Fear and Loathing in Luhansk


    Munich-based Ukrainian director Daria Onychenko reflects on the unbearable conditions of  the citizens of Luhansk, a Russia-occupied territory in Eastern Ukraine, with The Forgotten. The film centers on Nina (Maryna Koshkina), a Ukrainian woman whose husband is involved in a smuggling business. Wanting to leave the city, and yet unable to leave the husband, Nina undergoes a mandatory training program to convert her schoolteacher expertise into Russian. Cinematographer Erol Zubevic’s camera is fixed on Nina’s face and brings her inner world onto the screen. Her predicament worsens when she decides to help Andrii, a student who gets arrested for hanging a Ukrainian flag on the roof of the school.

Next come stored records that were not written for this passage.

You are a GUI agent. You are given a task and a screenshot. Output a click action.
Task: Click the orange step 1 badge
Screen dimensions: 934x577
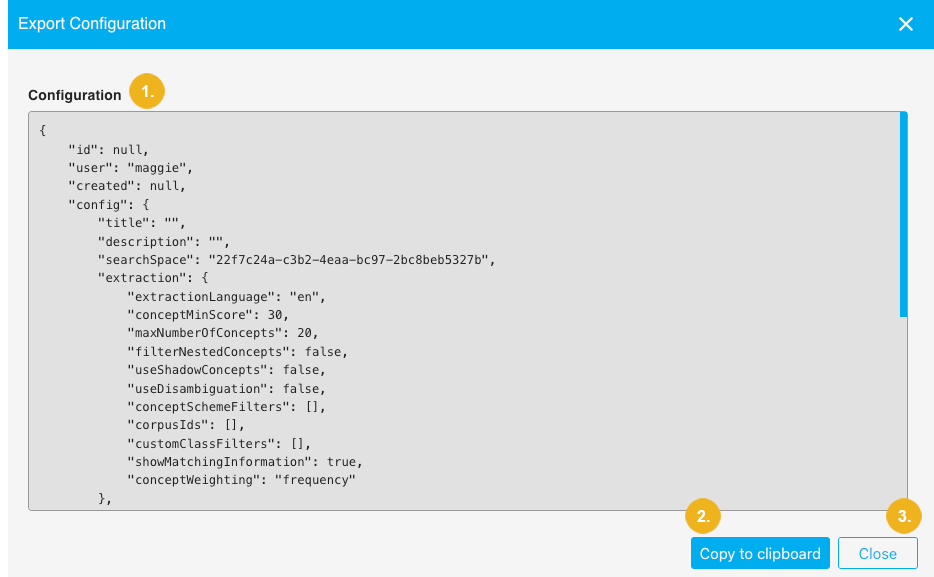point(147,90)
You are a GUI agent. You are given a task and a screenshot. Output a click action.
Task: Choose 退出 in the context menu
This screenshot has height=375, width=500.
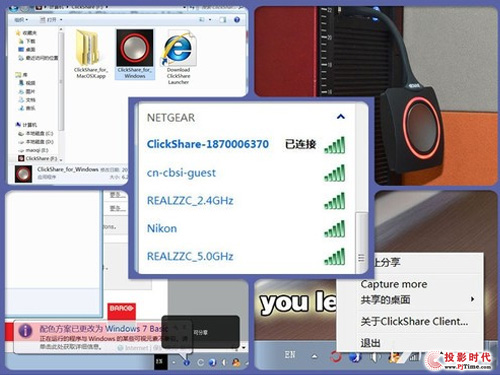370,342
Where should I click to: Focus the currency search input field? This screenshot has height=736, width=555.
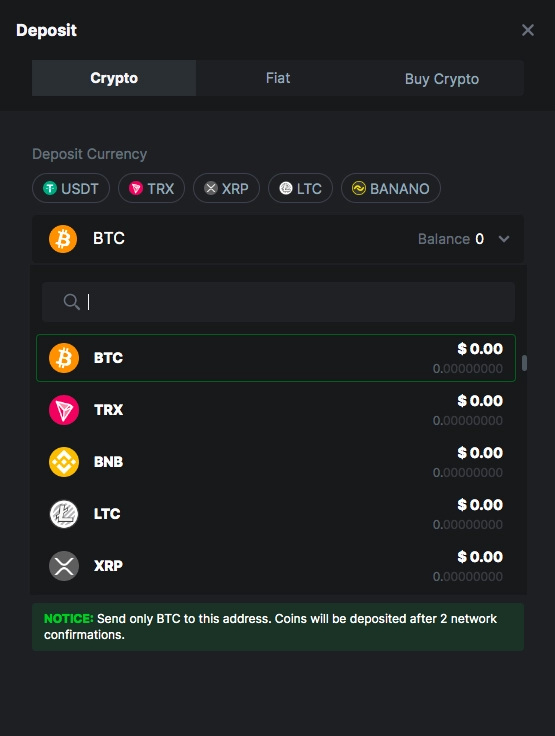point(278,302)
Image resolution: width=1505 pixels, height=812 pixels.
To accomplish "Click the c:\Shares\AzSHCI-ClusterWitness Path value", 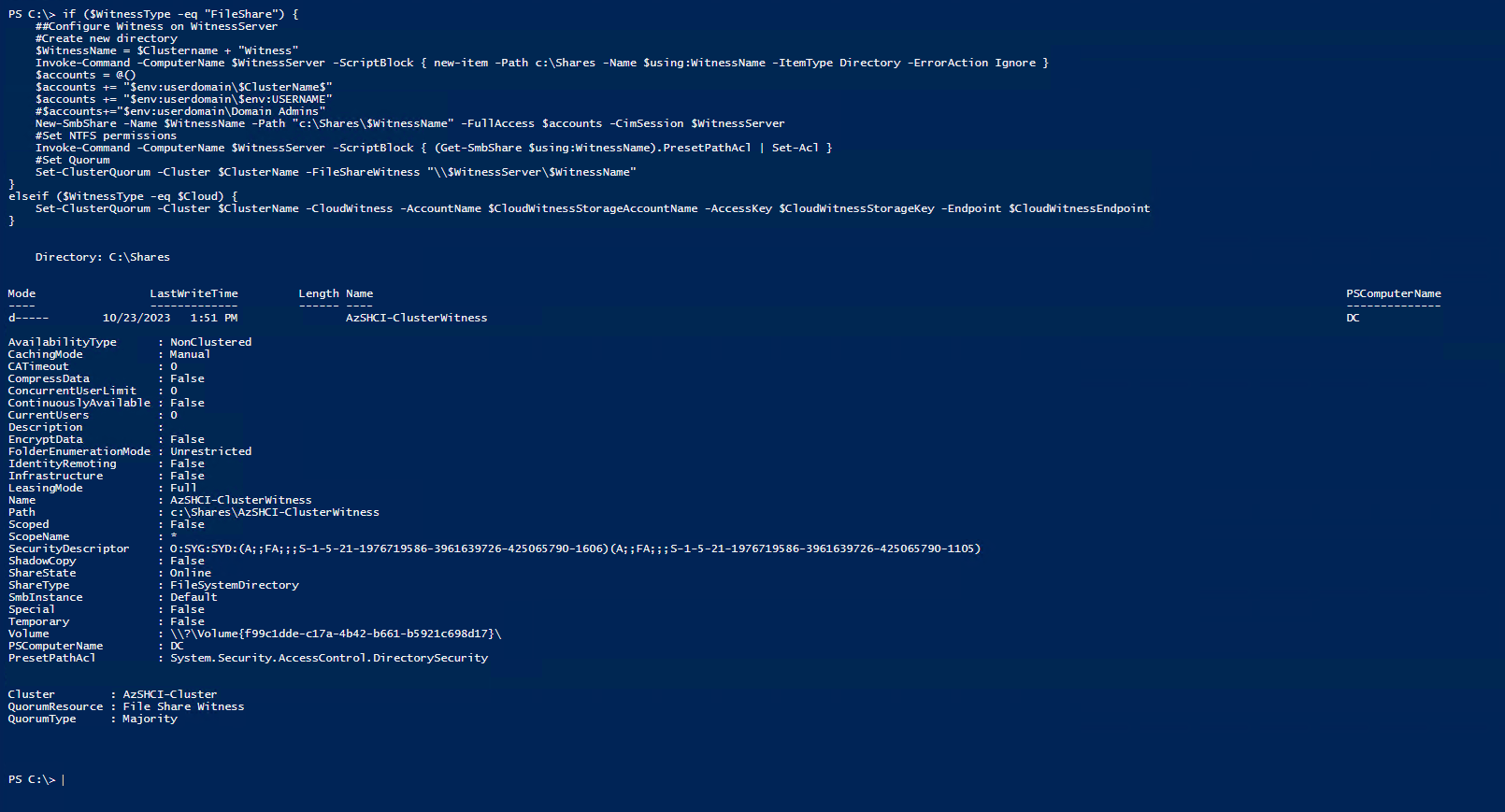I will point(274,512).
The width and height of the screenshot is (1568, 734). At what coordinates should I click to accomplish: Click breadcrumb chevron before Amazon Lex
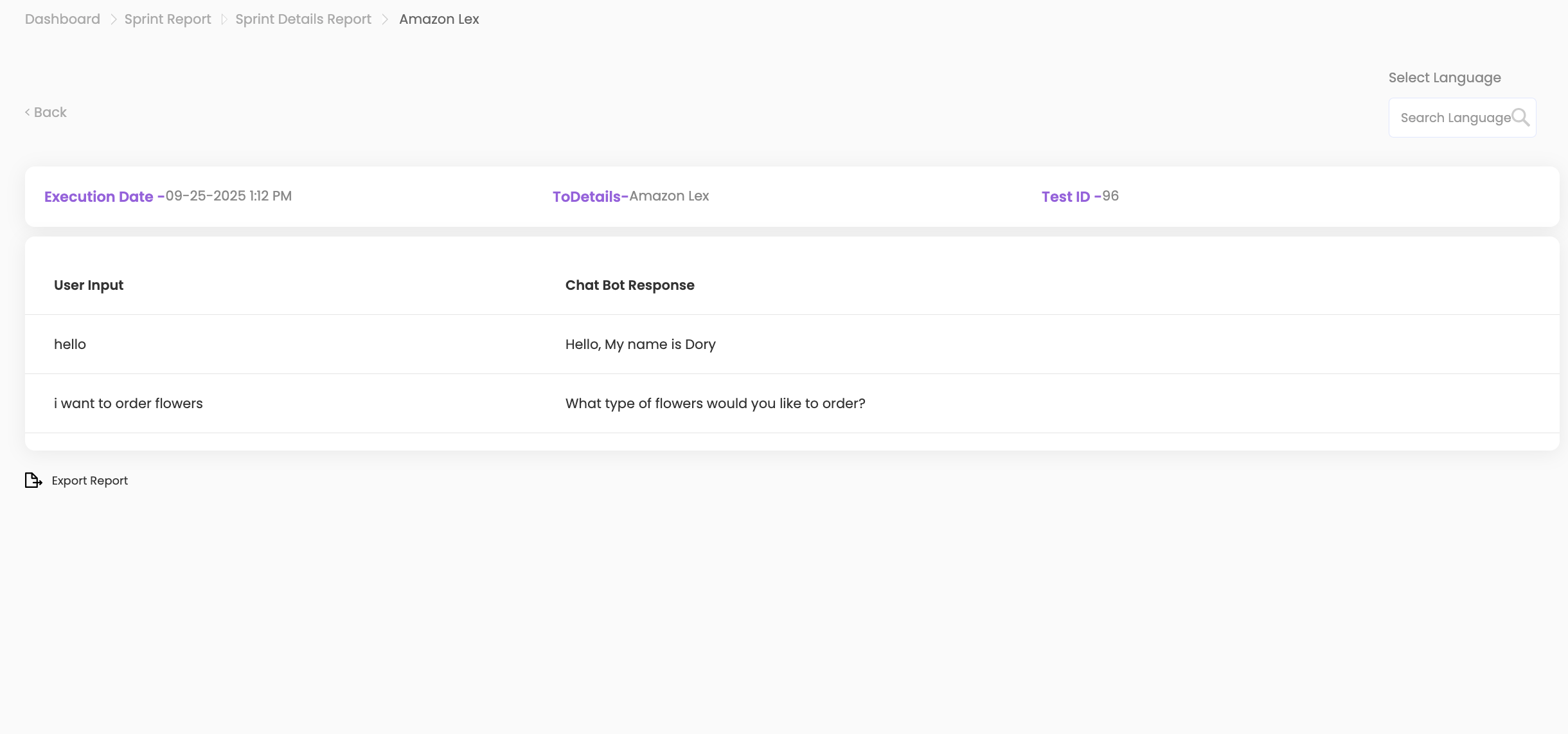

    The city and its institutions are systematically exploited by the Russian-backed regime. There’s a studio above Nina’s house where journalists fabricate fake news. The police are unfair and violent as they torture Maryna Koshkina’s character for getting Andrii out of prison. Russian acquaintances keep telling her Ukrainian is a farmer language. The loving affair she develops with the student is more influenced by her anger at injustice and intolerance than any real desire towards Andrii.

    The Forgotten shines a light on the people nobody cares about - the forgotten people. Nina and her husband eventually make their way back to Kiev, but even there they’re refugees facing discrimination and negligence. The director asks us to face this infinite cycle of injustice making the world more and more desperate.